“The Journey is Everything.”
That statement is on a towel in our kitchen.
Until recently, it was a pleasant aphorism. Now as I reflect on a coda, played too soon, it takes on a more profound significance. If I foreknew the ending, would I begin? Yes. The bliss I have tasted far outweighs the anguish of loss. I weep for Mnemosyne.
Before time what? What after?
How measure eternity? A nanosecond, an eon? A decade, a moment?
I would be always 7 years old. But then I wasn’t. St. Louis, the forever tenth largest city, fell off of the chart. The Browns, the Cardinals’ poor relations, moved to Baltimore. The French New Wave introduced us to movies that weren’t from Hollywood and were unquestionably art. Johnny Carson moved to Burbank. The Dodgers moved to Los Angeles. The Giants moved to San Francisco. Grandma and Grandpa remained the kindest most generous people in the world.
Cosmic events! Save the moment. Ah, the Moment!
After an aimless adolescence, I finished college, got married, started a career in information technology, had two kids, had my kids ripped out of my life, experienced a meandering odyssey, then found my rudder. Some occasions are epiphanies. Truly, I was setting off.

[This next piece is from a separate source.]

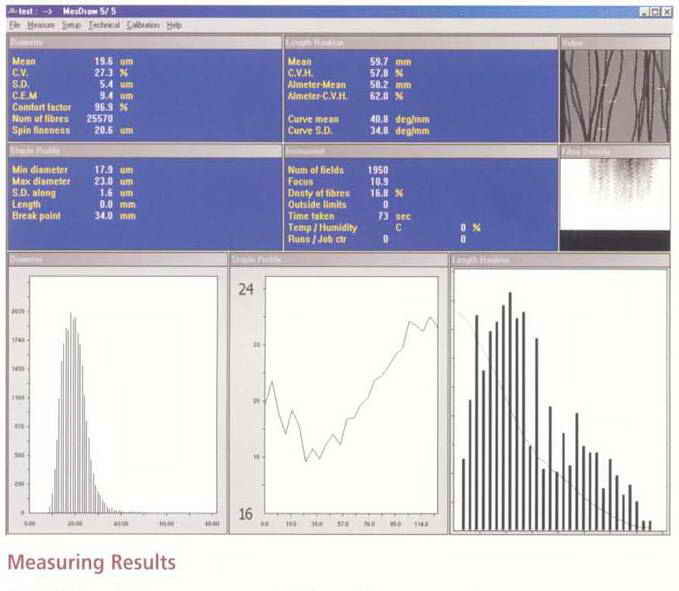The image size is (679, 591).
Task: Click the Diameter histogram chart
Action: tap(118, 400)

Meanwhile, Carole and her sisters were fulfilling their destinies as the Vets Sanitation Inc. call center. She graduated from OHS then studied dental hygiene at Broome Tech. With her license in hand, Carole went on to practice in New York and California. Life goes on. Then she crossed paths with me in Houston.
After Carole and I connected in Houston, we took a number of steps on our shared path. Her first was noticing me at a party. I was oblivious. So it goes. Mine happened in the fullness of time when I landed an elbow on her head in the excitement of a volleyball game. Our first singularly shared event happened when I manipulated history in order to spend a day with her at Surfside Beach and summoned the courage to kiss her.

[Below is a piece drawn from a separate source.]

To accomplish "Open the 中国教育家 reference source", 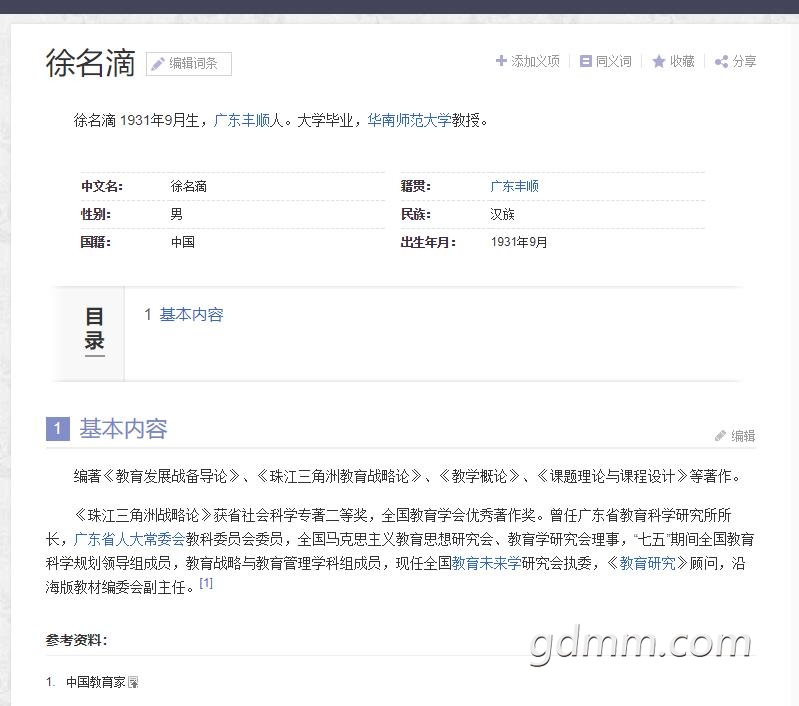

A few months later, we joined a half dozen friends on an expedition around Copper Canyon in Mexico. I know the exact moment we realized our destiny. It was en route home from that holiday.
Our honeymoon proceeded after a few months, with our blended family taking it in three legs. We stopped at Walt Disney World, Oneonta and St. Louis, which Carole dubbed the land of giants. My dad and his siblings were unusually tall.
A few years passed, and Carole met with an independent oilman. After a brief conversation, he offered to double her salary if she would come to work for him. Too late, we noticed this guy was in the newspapers, first as a defendant in a securities case, then as a key witness in a federal bribery corruption trial. His attorney was wounded in an assassination attempt. She was the office manager at his company. I feared that her seat between the principal and the door put her in the line of fire.
Later, we were both working retirees when we moved to Oneonta to help care for her ailing parents. Time passed. Eventually, Carole experienced difficulty for which she entered inpatient physical therapy. Communication was fraught. This continued for weeks. Then, shortly before she tested positive for COVID, we were holding hands. I saw the spark that occasionally lit her face and she said, “I love you.” “And I you,” I replied. After that encounter, I jotted some thoughts so I could relive the Eternal Moment.
Nonverbal say the healers. Yet you speak. Professing my love, I fix my gaze. Yours comes back. A sweet smile. “I love you.” “And I you.” That reply brings endless joy. Orbits measure time. And so, rotations and their fractions. What metric the moment? Ah, the Moment! Cherish it. It is eternity.